As I listened to her share this experience, I could feel the pain in her voice. She was in tears as she described those moments social services came in and began putting her family under scrutiny.
She explained what she had gone through and that the allegations were all false and part of a cyberbullying campaign. She described that day as being the worst day of her life, during which she’d even had to call her mother and mother-in-law to expect a call from social services.
Just the mere interaction with social services alone had shaken her to the core. But in just a few hours it was over; they could see this for what it was, a cyberbullying campaign against her with a ton of false reports on her parenting.
I reflected then on how many Muslim mothers I‘d interacted with through CAGE, who’d had that same call or knock on the door from social services. Except in these cases, they were accompanied by a Prevent officer.
Thye’d had to face not only social services, but counter-terrorism intruding in their home, sometimes even during lockdown. These intrusions are not a result of genuine concern of safety or wellbeing but rather the questions raised are regarding what they are teaching their children, what mosques they might attend and what “sect” of Islam they might follow.
But many of these mothers aren’t as lucky as Elizabeth. For the Muslim mother, these ordeals don’t end in just a few hours or even a few days. Sometimes it can take months for things to come to a close – months in which they are left wondering what will happen next.
And what is their crime? That their child said something interpreted as “untoward” at school? Someone called the “terrorist hotline” about them? A disgruntled ex-spouse has cried “extremism”? Where is the line drawn in distinguishing fact from fiction?
Social workers have been trained to look for harm in the case of children in a specific way, and it is a great responsibility.
However, when it comes to a Prevent concern, the signs for which they are now trained to look for are far from the traditional playbook. Instead of the usual factors that one would think would be their priority, such as the child’s health, development, and wellbeing, they are now pressured to identify “ideological indicators” of “extremism” – a task more suited to the thought police. They ask questions about prayers and mosques trying to make spurious connections to so-called “extremism”, that often even they cannot truly define.

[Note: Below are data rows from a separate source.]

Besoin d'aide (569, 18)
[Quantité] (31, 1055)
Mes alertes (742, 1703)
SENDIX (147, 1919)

The sad fact is that over time, Muslims have come to internalise and expect these intrusions in their life, at the airport, and their schools, and now, for mothers, even in the sacred space of their homes.
It has become so commonplace that we don’t even question it anymore – but this is its intention and its desired outcome. So we must question it, and we must challenge it.

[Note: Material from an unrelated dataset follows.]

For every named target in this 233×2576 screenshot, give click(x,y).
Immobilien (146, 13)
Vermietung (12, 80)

We should not come to accept this as part and parcel of our life as Muslims in the UK. We must as mothers and women push back. I am inspired by our clients, those mothers who protect their children and do push back against Prevent involvement in their homes.

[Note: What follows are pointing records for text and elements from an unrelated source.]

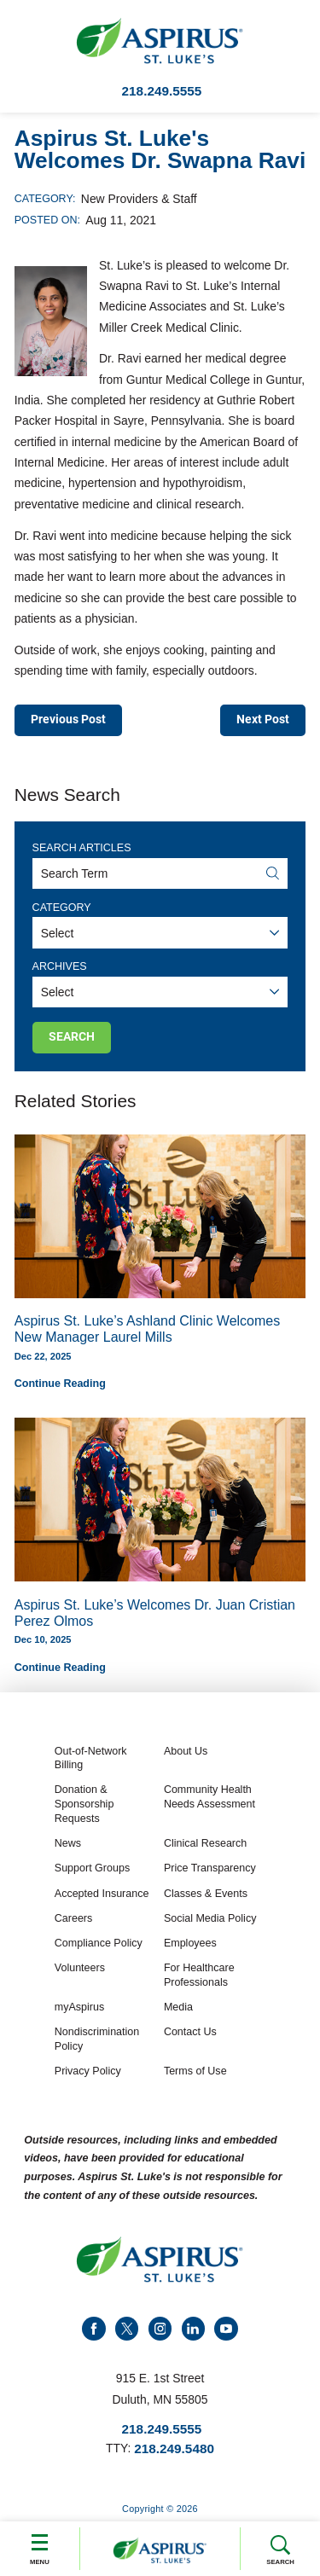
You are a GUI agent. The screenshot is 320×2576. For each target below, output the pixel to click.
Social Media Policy (210, 1918)
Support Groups (92, 1868)
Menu (39, 2547)
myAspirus (79, 2007)
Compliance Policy (99, 1943)
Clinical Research (205, 1843)
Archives (59, 966)
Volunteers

When I speak to those mothers who have had that dreaded knock on the door from social services, I ask them about their social worker. I hope they have a social worker who is true to upholding the tenets of their job, who does not feed into the fear that Prevent officers create and instead see the well-rounded, well cared for child and realise there is nothing of concern.
After each knock on the door from Prevent and social services, these women often reach out to us. I can hear the dismay in the mothers’ voices, for this is yet another challenge to overcome, more nights of wondering and days of worrying.
But what I hear also is hope and faith in Allah, and a deep and growing practical experience that it is He who controls all things; He will never allow harm to come to a believer.
With that strength the mothers move forward. They accept His decree with beautiful patience whilst walking tall in the knowledge that they have defeated a great injustice from stepping over their small, but mighty doorsteps.
(NOTE: CAGE represents cases of individuals based on the remit of our work. Supporting a case does not mean we agree with the views or actions of the individual. Content published on CAGE may not reflect the official position of our organisation.)